▸ **Task description**
Turn the lines below into a numbered list, leaving out any blank lines.
——
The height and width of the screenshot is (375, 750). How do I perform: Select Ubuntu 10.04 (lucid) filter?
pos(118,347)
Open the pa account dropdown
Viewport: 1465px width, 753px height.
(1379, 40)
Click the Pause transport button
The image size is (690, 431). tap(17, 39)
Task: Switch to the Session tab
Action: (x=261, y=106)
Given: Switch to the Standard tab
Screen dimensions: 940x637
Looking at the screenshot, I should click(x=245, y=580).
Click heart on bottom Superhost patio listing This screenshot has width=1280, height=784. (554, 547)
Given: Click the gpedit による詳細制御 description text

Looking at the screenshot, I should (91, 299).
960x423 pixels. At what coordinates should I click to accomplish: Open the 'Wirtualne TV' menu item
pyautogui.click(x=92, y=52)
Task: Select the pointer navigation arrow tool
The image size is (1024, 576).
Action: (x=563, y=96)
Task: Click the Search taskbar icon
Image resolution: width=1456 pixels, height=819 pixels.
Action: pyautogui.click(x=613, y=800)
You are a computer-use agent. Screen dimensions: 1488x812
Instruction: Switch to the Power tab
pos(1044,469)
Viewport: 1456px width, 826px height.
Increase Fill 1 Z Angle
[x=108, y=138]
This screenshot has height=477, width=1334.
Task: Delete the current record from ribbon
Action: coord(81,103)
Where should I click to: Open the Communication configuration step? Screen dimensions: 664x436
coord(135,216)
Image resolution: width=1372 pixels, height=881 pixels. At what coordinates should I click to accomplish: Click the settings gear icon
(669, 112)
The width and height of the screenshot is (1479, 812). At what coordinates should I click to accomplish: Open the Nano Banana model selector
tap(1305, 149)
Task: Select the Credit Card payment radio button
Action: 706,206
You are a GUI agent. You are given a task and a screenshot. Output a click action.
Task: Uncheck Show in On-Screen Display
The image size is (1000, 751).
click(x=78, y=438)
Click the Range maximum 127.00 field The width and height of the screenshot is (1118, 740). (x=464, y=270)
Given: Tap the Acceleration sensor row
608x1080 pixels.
——
▸ **Problem solution**
1. The height and width of the screenshot is (375, 750). How do I perform: Select Ubuntu 10.04 (lucid) filter?
2. pos(118,347)
3. Open the pa account dropdown
4. Viewport: 1465px width, 753px height.
5. (1379, 40)
6. Click the Pause transport button
7. The image size is (690, 431). tap(17, 39)
8. Task: Switch to the Session tab
9. Action: (x=261, y=106)
10. Given: Switch to the Standard tab
11. Screen dimensions: 940x637
12. Looking at the screenshot, I should click(x=245, y=580).
13. Click heart on bottom Superhost patio listing This screenshot has width=1280, height=784. (554, 547)
14. Given: Click the gpedit による詳細制御 description text
15. Looking at the screenshot, I should (91, 299).
16. 960x423 pixels. At what coordinates should I click to accomplish: Open the 'Wirtualne TV' menu item
17. pyautogui.click(x=92, y=52)
18. Task: Select the pointer navigation arrow tool
19. The image size is (1024, 576).
20. Action: (x=563, y=96)
21. Task: Click the Search taskbar icon
22. Image resolution: width=1456 pixels, height=819 pixels.
23. Action: pyautogui.click(x=613, y=800)
24. You are a computer-use agent. Screen dimensions: 1488x812
25. Instruction: Switch to the Power tab
26. pos(1044,469)
27. Viewport: 1456px width, 826px height.
28. Increase Fill 1 Z Angle
29. [x=108, y=138]
30. This screenshot has height=477, width=1334.
31. Task: Delete the current record from ribbon
32. Action: coord(81,103)
33. Where should I click to: Open the Communication configuration step? Screen dimensions: 664x436
34. coord(135,216)
35. Image resolution: width=1372 pixels, height=881 pixels. At what coordinates should I click to accomplish: Click the settings gear icon
36. (669, 112)
37. The width and height of the screenshot is (1479, 812). At what coordinates should I click to accomplish: Open the Nano Banana model selector
38. tap(1305, 149)
39. Task: Select the Credit Card payment radio button
40. Action: 706,206
41. You are a GUI agent. You are given a task and a screenshot. Output a click action.
42. Task: Uncheck Show in On-Screen Display
43. The image size is (1000, 751).
44. click(x=78, y=438)
45. Click the Range maximum 127.00 field The width and height of the screenshot is (1118, 740). (x=464, y=270)
46. Given: Tap the Acceleration sensor row
47. 608x1080 pixels.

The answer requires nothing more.